EXTRAIT.

# itunes comment supprimer les doublons?



## yabr (1 Octobre 2006)

bonjour

à force d'avoir sans doute transféré mes mp3 d'un ipod à un dique dur à un autre mac je me retrouve avec pas mal de mp3 en double
savez vous comment retirer les doublons sans avoir à les faire 1 à 1?
j'ai au moins 3go de doublons à virer

merci à vous


----------



## julrou 15 (1 Octobre 2006)

yabr a dit:


> bonjour
> 
> à force d'avoir sans doute transféré mes mp3 d'un ipod à un dique dur à un autre mac je me retrouve avec pas mal de mp3 en double
> savez vous comment retirer les doublons sans avoir à les faire 1 à 1?
> ...



Dans iTunes, "Présentation" -->"Afficher les morceaux en double".

Ensuite, tu en sélectionnes un sur deux, et tu les supprimes !


----------



## yabr (1 Octobre 2006)

ok merci mais le probleme c'est qu'ils sont pas tous en double....va savoir pourquoi?
t'as une solution?


----------



## chandler_jf (1 Octobre 2006)

Les doublons ne sont pas en double :mouais:


----------



## julrou 15 (1 Octobre 2006)

CONSIGNE.
Redonnez intégralement le fil de discussion sur les doublons dans iTunes, sans en modifier le moindre mot.

DONNÉES FOURNIES.
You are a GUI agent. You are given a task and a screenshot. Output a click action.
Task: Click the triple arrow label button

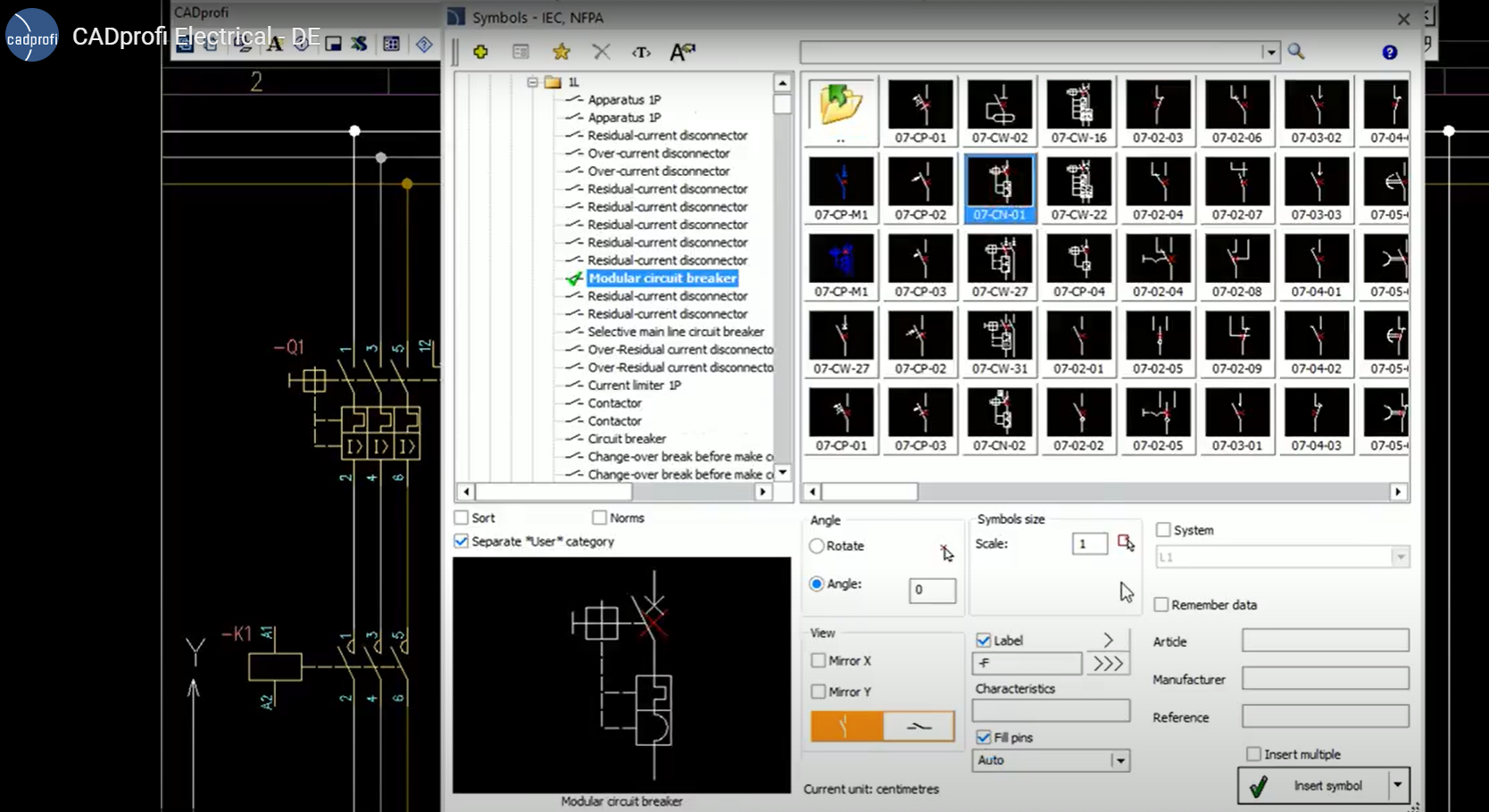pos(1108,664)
...
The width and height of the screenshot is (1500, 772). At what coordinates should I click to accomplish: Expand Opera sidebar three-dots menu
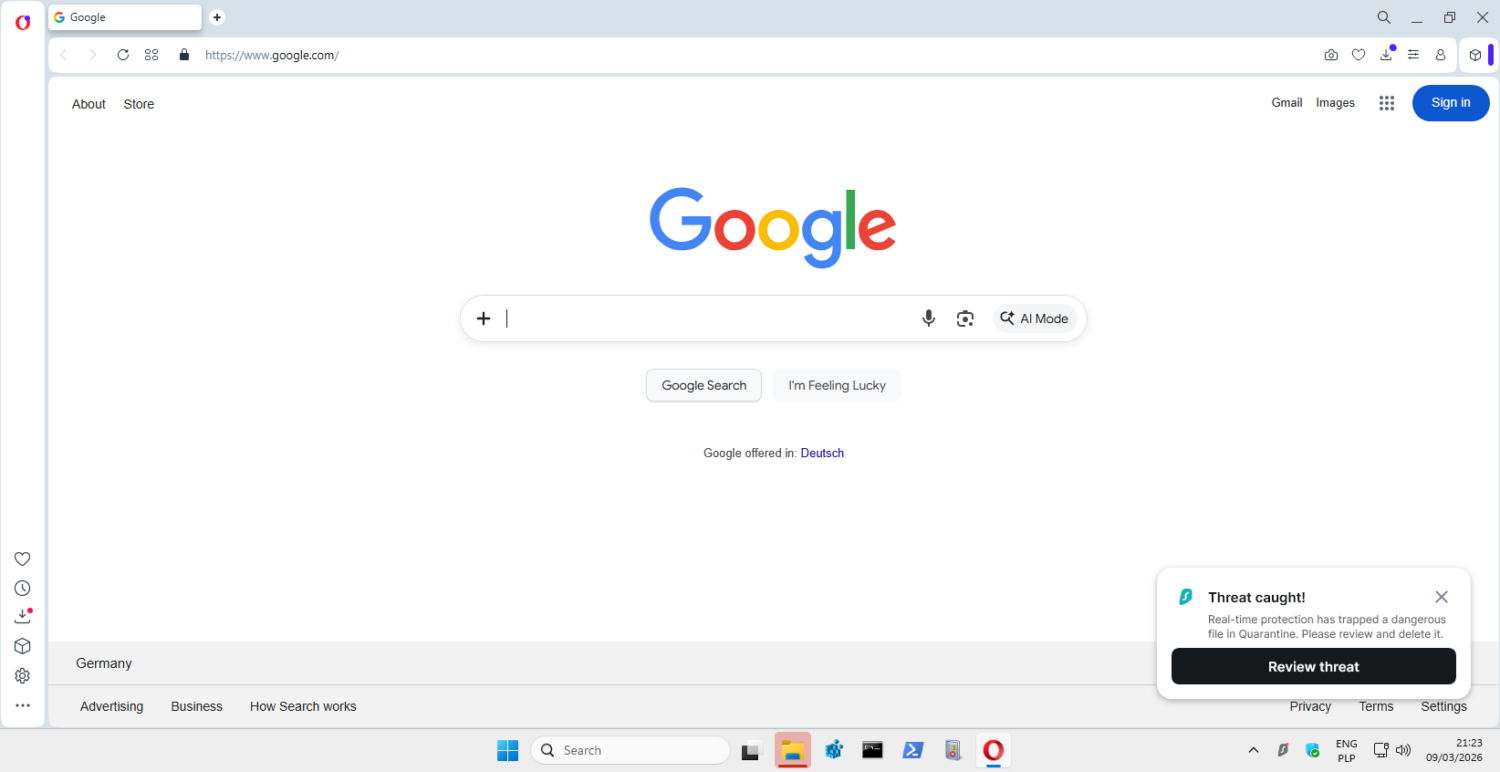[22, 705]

RÉPONSE.
# itunes comment supprimer les doublons?



## yabr (1 Octobre 2006)

bonjour

à force d'avoir sans doute transféré mes mp3 d'un ipod à un dique dur à un autre mac je me retrouve avec pas mal de mp3 en double
savez vous comment retirer les doublons sans avoir à les faire 1 à 1?
j'ai au moins 3go de doublons à virer

merci à vous


----------



## julrou 15 (1 Octobre 2006)

yabr a dit:


> bonjour
> 
> à force d'avoir sans doute transféré mes mp3 d'un ipod à un dique dur à un autre mac je me retrouve avec pas mal de mp3 en double
> savez vous comment retirer les doublons sans avoir à les faire 1 à 1?
> ...



Dans iTunes, "Présentation" -->"Afficher les morceaux en double".

Ensuite, tu en sélectionnes un sur deux, et tu les supprimes !


----------



## yabr (1 Octobre 2006)

ok merci mais le probleme c'est qu'ils sont pas tous en double....va savoir pourquoi?
t'as une solution?


----------



## chandler_jf (1 Octobre 2006)

Les doublons ne sont pas en double :mouais:


----------



## julrou 15 (1 Octobre 2006)